First, the information that I was able to find about formant synthesis on Google was very hard to read. There were several papers on the subject, but they went several feet above my head so I gave up in frustration. Then there were lots of historical documents, but while they were interesting to read in themselves, they did not provide any information on how to actually build a formant synthesizer. Then, I came across a page that mentioned in passing that the basics of a formant voice is made up of an oscillator (usually a sawtooth waveform), which is then pushed through a series of 2 pole low pass filters. The filters are configured in such a way as to model a single formant, or sound, made by a particular speaker (everyone's formants are different, of course).
I then started looking around for more information on how to actually configure these filters. From what I knew previously, a lowpass filter just takes away frequencies above a certain threshold. But I had absolutely no idea how lowpass filters would be of any use to me when trying to turn a sawtooth into something resembling a voice. Then, I came across an interesting page. It is a listing of several vowels and their formants, ranging from bass to soprano. Hurray! While I don't exactly know what the bandwidth and amplitude do, I am used to seeing these parameters in various lowpass filters I've played around with. So the next task was to find an implementation of a lowpass filter, which was not too hard.
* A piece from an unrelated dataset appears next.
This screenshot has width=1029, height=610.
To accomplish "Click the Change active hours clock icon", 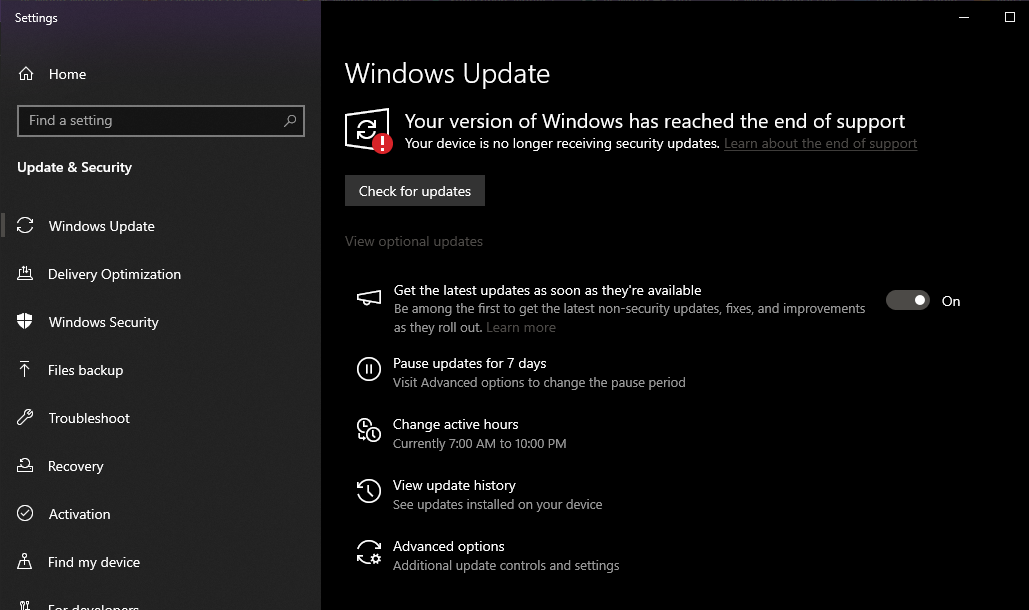I will (369, 432).
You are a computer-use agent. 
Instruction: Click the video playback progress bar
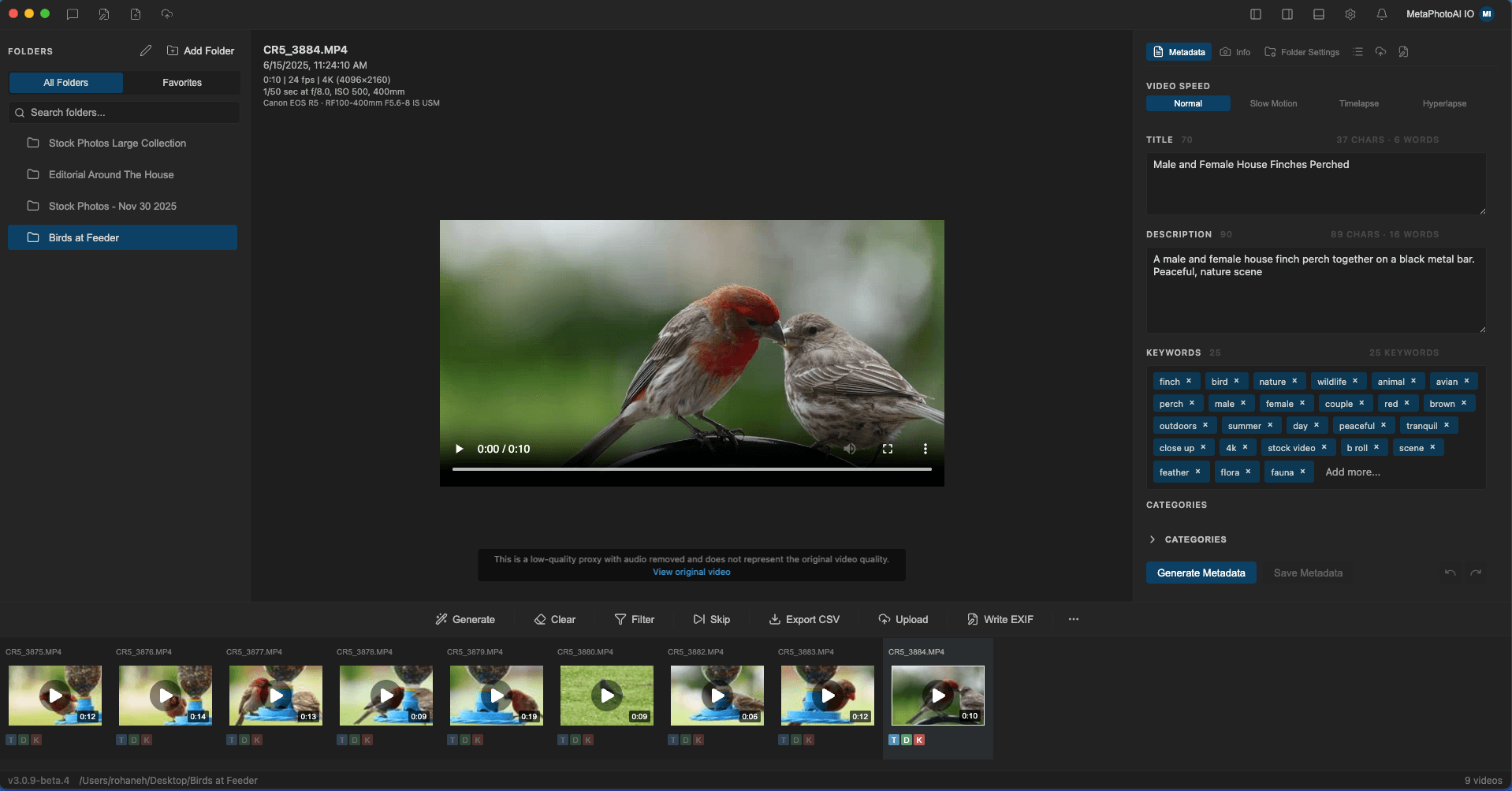click(x=691, y=469)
biquad.c from musicdsp.org did just what I needed, plus a lot more. Apparently a biquad filter can act as a base for lots of filters (including low pass with x number of poles). Bingo. Now, all I had to do was to try the chain (generate the sawtooth, configure the five filters as listed in the formant table, and play the resulting signal).
I found some oscillator code in the Tonic project on GitHub. The alias-free sawtooth was part of a larger framework that I ripped out, and generated a two second sawtooth with a quick pitch bend in the middle. It starts on A2 and then goes up a fifth after one second.
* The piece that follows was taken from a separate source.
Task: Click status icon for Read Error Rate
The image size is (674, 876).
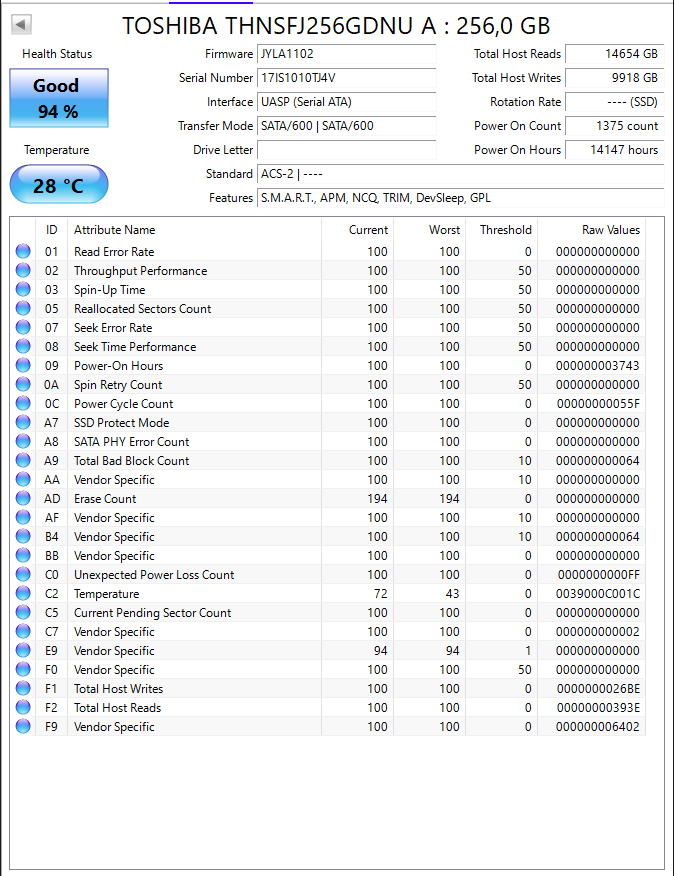Action: [23, 251]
I lowered the volume a bit, since it nearly blasted my ears off initially.
Then, it was time to configure the filters. One problem that I hit, and which I struggled with for at least three hours, was how to convert a filter bandwidth specified in HZ to octaves. The filter implementation that I found takes the bandwidth in octaves while the formant tables all use HZ. Grr! I found a bunch of different formulae, but I could not really understand them. In the end I went for a cheap approximation from a forum post.
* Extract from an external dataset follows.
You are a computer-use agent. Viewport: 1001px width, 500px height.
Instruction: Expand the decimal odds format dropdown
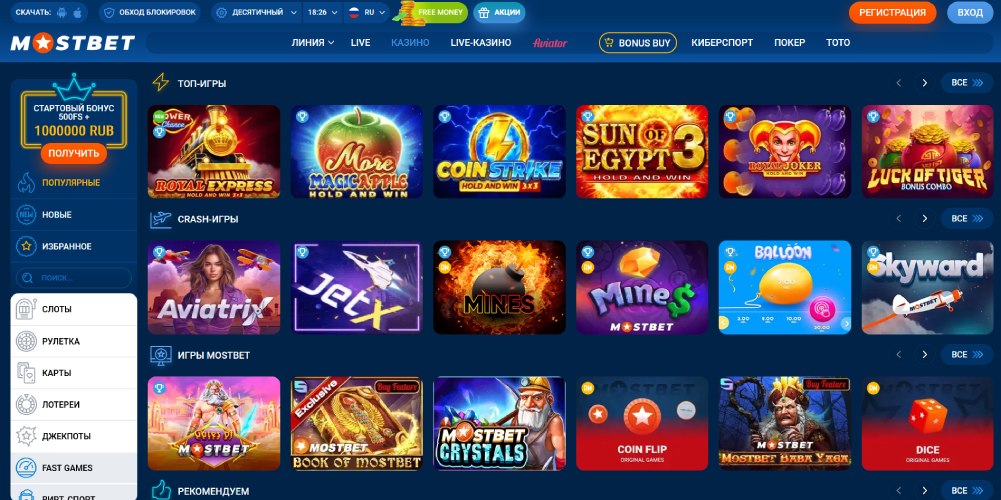click(257, 13)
The next problem I struggled with was how to actually get the output I was expecting. I grabbed the numbers representing an A as sung by a bass, and configured the filters accordingly. But then what? Should I be pushing the signal through the filters one after the other, or push the original signal through each filter separately and then combine the results? I went for the latter approach. The result was actually quite cool! The output was completely flat sounding, of course, but you can definitely tell that it is trying to say the vowel A. I wasn't entirely happy with the settings from the original table, though, so I tweaked them ever so slightly until I got something I liked better.
Super cool! The code is an absolute mess, but I don't care for the moment. I'm hacking. My next task is to see if I can transition between two vowels - presumably you just ramp all the values from the source to the destination over x number of samples, but I have no idea. I'm not even looking into consonants yet; they scare me. Now, time to make the first commit into the repository and then get some well needed sleep.